Is it possible to perform computer analysis to determine the similarities and/or differences between two logos?

Maybe.

I'm assuming that you would want to use that analysis to help defend your friend's friend's logo in a trademark suit. So your real quesstions is, "Assuming this software exists, are the results of that comparison relevant in a trademark suit?"

The answer is "no." It doesn't matter how good your software is. "Likelihood of confusion" is a term of art in trademark law, not just a measure of how similar or different the logos are. Its origin is in section 2(d) of the Lanham Act. 15 U.S.C. 1052(d).

In a trademark infringement lawsuit or an opposition or cancellation proceeding in the United States Patent and Trademark Office (PTO), the court or trademark examiner will use a test evaluating anywhere from 7-13 factors to determine likelihood of confusion. The test varies by jurisdiction, but is generally pretty similar.

For example, the United States Court of Appeals for the Federal Circuit, which handles appeals from the Trademark Trial and Appeal Board (which itself takes appeals from the decisions of trademark examiners) uses a 13 factor test, established by the Court of Customs and Patent Appeals in In re E.I. DuPont DeNemours & Co., 476 F.2d 1357, 1361 (C.C.P.A. 1973). For more on this, or examples of how the test is applied, Google "DuPont Factors".

Similarly, the U.S. Court of Appeals for the Second Circuit set out its eight factor test for likelihood of confusion in Polaroid Corp. v. Polarad Elecs. Corp., 287 F.2d 492, 495 (2d Cir. 1961). Google "Polaroid factors" for more examples of this in practice.

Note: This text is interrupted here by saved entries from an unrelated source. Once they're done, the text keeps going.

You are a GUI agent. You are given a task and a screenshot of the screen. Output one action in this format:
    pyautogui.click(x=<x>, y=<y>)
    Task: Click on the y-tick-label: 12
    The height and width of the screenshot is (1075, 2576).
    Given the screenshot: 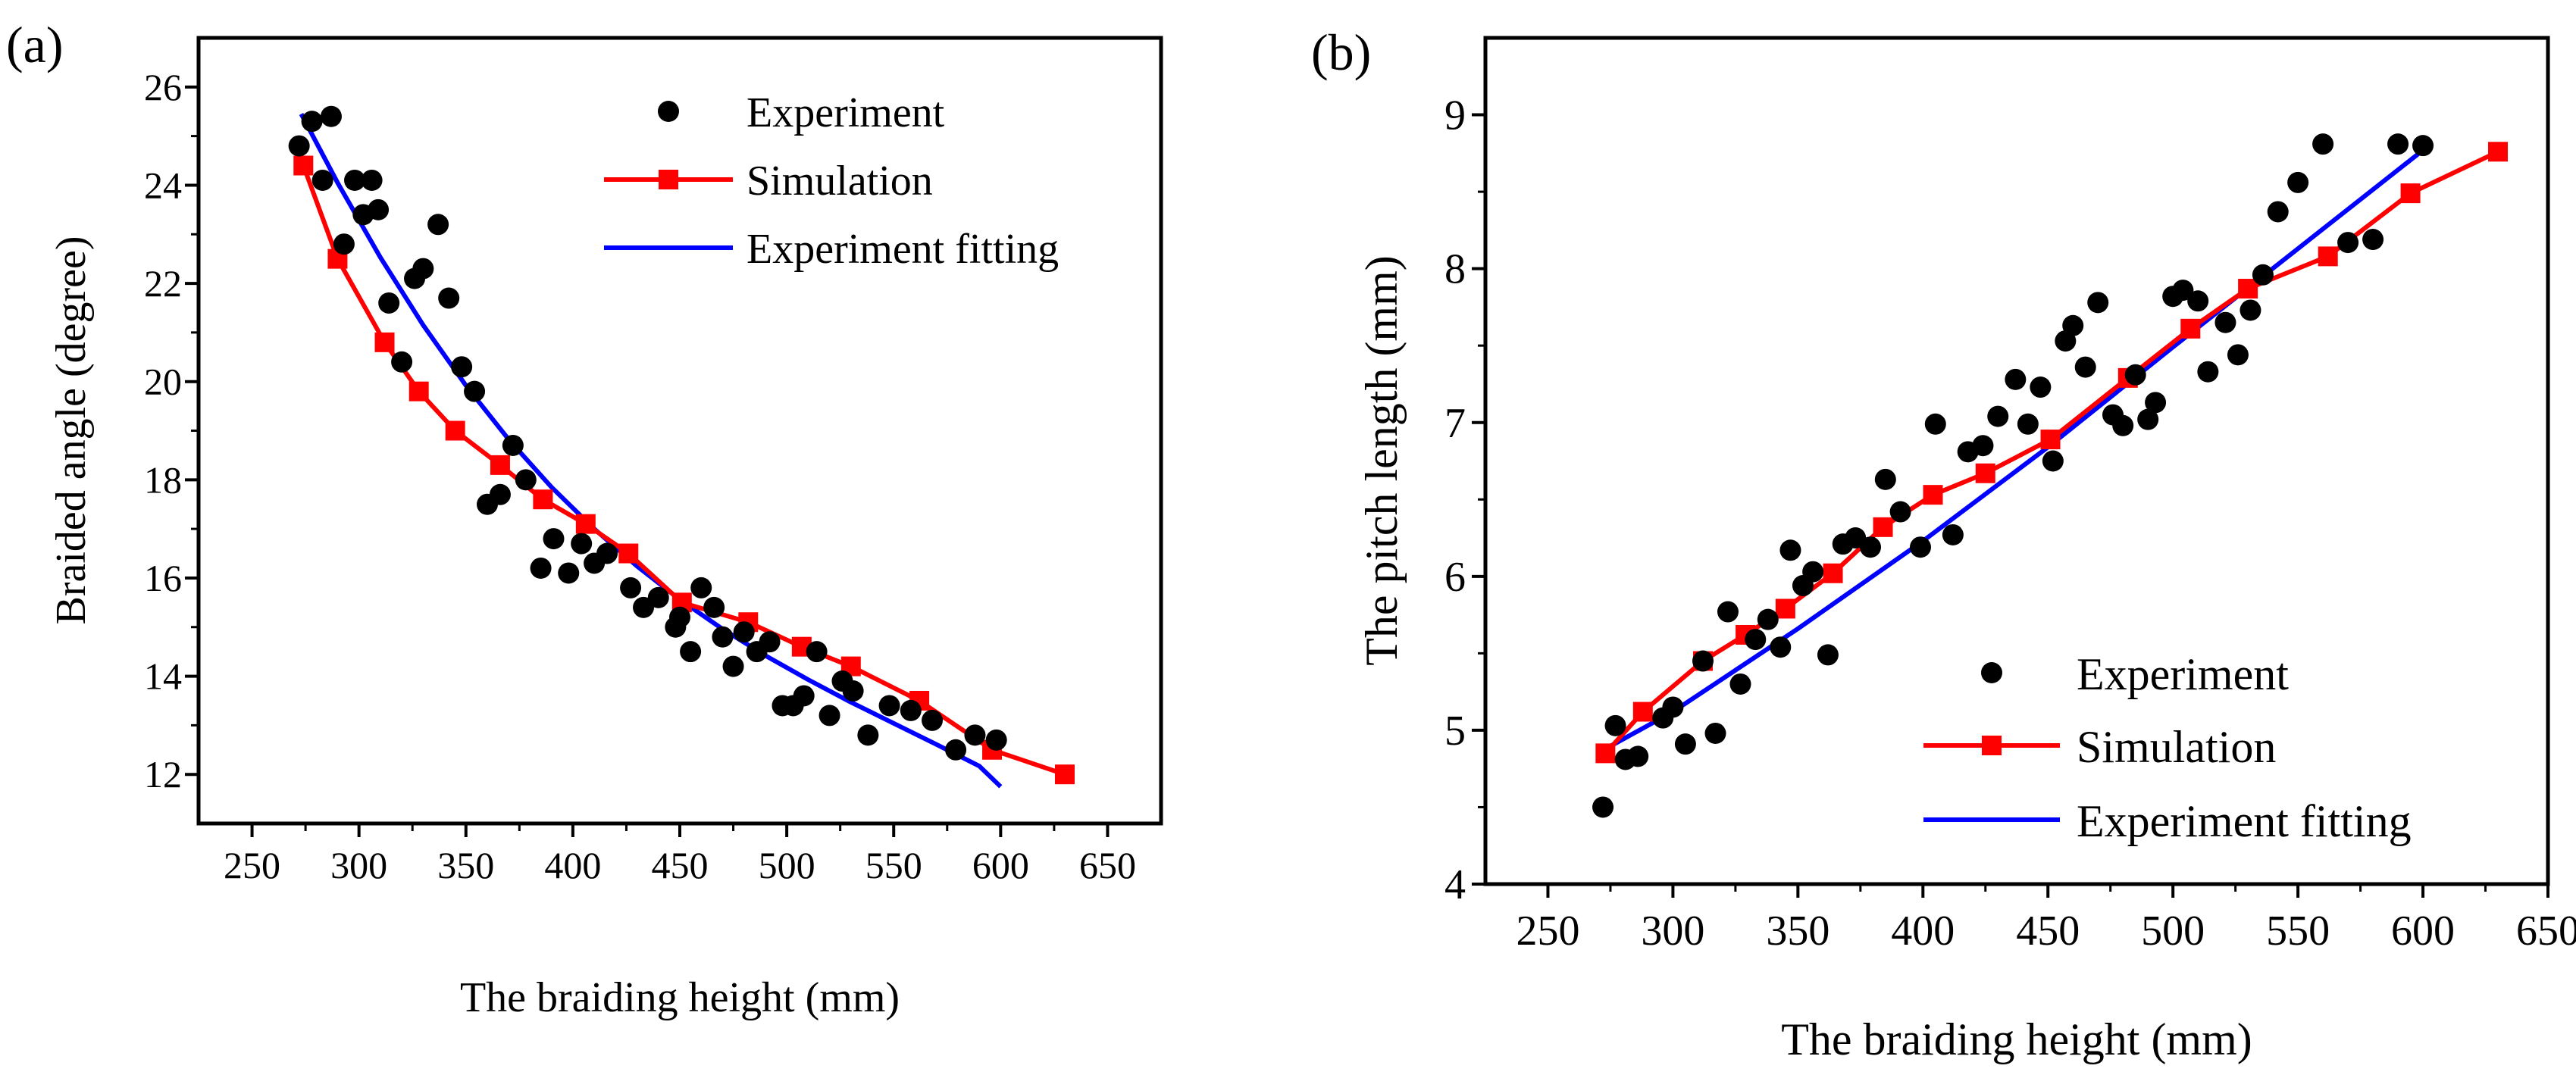 What is the action you would take?
    pyautogui.click(x=163, y=774)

nakedcodemonkey has part of the story correct -- trademark protection is limited. However, "similarity or relatedness of the goods" is only one of the DuPont factors. The more similar the trademarks in question, the less similar the products need to be in order for the court fo find likelihood of confusion.

Survey evidence, as suggested by -harlequin-, is often used in these cases, but prepare for the court to scrutinize the survey methodology very closely, and possibly to ignore the results altogether. There is a huge line of cases within the trademark field just addressing the validity of surveys in this type of dispute.

[I am a lawyer. I am not your friend's friend's lawyer and you shouldn't rely on what I'm saying here as legal advice, etc. . . . You probably all hate to hear me say it, but the truth is that you should call a lawyer in this situation, unless your friend is willing to cease & desist].
posted by jewishbuddha at 2:45 AM on March 1, 2006


Response by poster: Thanks for the answers everyone. They confirmed my suspicions.
posted by AgentRocket at 7:10 AM on March 1, 2006


No. In fact, I don't even think something like what you are describing exists for music.

Indeed. It would be much, much simpler to have a human break down the relevant statistics for two pieces of music than to program a computer to do it.